Pour faire court, après ce CAP j’ai enchaîné sur un diplôme des métiers d’art, toujours en reliure, puis j’ai cherché du boulot. Les débouchés étant maigres dans le domaine, j’ai rapidement passé un concours de la fonction publique. Je l’ai obtenu et je me suis retrouvée fonctionnaire au Ministère de la Culture, catapultée restauratrice de livres au Centre technique de la Bibliothèque nationale de France.
Les trésors de la Bibliothèque nationale de France
Autant vous le dire tout de suite, relier des livres et les restaurer, ce n’est pas la même chose. Je me suis donc formée sur le tas. J’ai restauré des ouvrages datant du XVe au XIXe siècle. Le livre le plus ancien sur lequel j’ai travaillé était un incunable (un livre imprimé avant 1500).

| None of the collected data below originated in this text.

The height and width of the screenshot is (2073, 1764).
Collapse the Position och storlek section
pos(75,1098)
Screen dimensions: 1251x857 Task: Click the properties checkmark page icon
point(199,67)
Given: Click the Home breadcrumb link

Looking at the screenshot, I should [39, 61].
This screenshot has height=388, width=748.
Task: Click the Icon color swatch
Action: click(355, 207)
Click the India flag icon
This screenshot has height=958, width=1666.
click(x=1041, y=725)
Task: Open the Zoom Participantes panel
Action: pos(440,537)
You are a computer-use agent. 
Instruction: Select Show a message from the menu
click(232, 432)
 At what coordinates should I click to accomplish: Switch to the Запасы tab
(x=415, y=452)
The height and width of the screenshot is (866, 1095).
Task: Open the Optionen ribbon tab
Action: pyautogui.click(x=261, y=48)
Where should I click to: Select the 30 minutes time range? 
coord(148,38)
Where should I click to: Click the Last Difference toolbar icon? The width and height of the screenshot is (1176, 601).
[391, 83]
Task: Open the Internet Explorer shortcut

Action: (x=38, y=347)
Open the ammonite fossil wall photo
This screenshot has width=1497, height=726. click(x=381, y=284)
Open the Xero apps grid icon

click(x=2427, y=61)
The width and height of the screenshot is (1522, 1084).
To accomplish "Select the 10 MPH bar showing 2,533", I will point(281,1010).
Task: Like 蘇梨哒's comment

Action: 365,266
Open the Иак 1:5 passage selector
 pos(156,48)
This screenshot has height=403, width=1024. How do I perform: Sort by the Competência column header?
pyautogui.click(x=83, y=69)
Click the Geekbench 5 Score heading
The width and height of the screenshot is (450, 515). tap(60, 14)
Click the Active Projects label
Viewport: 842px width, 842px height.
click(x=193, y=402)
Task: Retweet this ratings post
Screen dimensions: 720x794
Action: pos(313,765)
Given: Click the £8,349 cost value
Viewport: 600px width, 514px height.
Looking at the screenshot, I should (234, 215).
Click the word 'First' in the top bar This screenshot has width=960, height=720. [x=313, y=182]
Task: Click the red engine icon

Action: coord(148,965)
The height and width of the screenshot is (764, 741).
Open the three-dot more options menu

Mais il n’y a pas que des livres à la BnF. Il y a aussi des archives.
Pas beaucoup, certes, car c’est le domaine des Archives nationales.
Mais j’ai eu la chance de travailler sur les archives de la Bastille, celles-là même qui ont été jetées dans les fossés la prison lors de la Révolution française puis éparpillées. Elles ont ensuite été en grande partie récupérées… mais pas toujours en bon état!
Pendant plusieurs mois, j’ai donc nettoyé et restauré ces archives pleines de terre (avec parfois des plumes et des restes de cartes à jouer agglomérées).
De la terre des fossés de la Bastille de 1789…
Vous imaginez!!!
J’ai aussi eu la chance de travailler sur des affiches, des plans et des pochettes de disques (oui, oui!). Sans compter les journaux.
Aaaah les journaux… Je me souviens que les premiers « documents à plat » sur lesquels j’ai travaillé à mon arrivée à la BnF étaient des piles de numéros du journal colonial « Le réveil saïgonnais ».
Interminable!
Vous vous dites que travailler sur un journal colonial, ça ne devait pas être très amusant vu les articles qu’on pouvait y trouver?
Eh bien attendez un peu de lire la suite…
Les journaux racistes et la notion de service public
A mon arrivée à la BnF, on m’a demandé: « pensez-vous avoir le sens du service public? ». Comme je venais seulement d’intégrer la fonction publique, on m’a cordialement invitée à réfléchir à cette notion.
C’est quoi le service public?
J’avoue, je ne m’étais jamais posée la question. En y réfléchissant, je me suis dit que c’était avoir conscience qu’on ne travaillait pas pour soi, pour s’enrichir, mais pour les autres. Définition quelque peu limitée qu’un évènement m’a vite amenée à revoir.
Car un jour, mon atelier a reçu un nouveau lot de journaux à restaurer.
Des journaux racistes.
Anti-arabes et anti-juifs, ils dataient, si ma mémoire ne me trompe pas, du début du XXe siècle. Certains étaient illustrés de dessins particulièrement violents ou dégradants.
Consternation dans l’équipe de restaurateur.ices.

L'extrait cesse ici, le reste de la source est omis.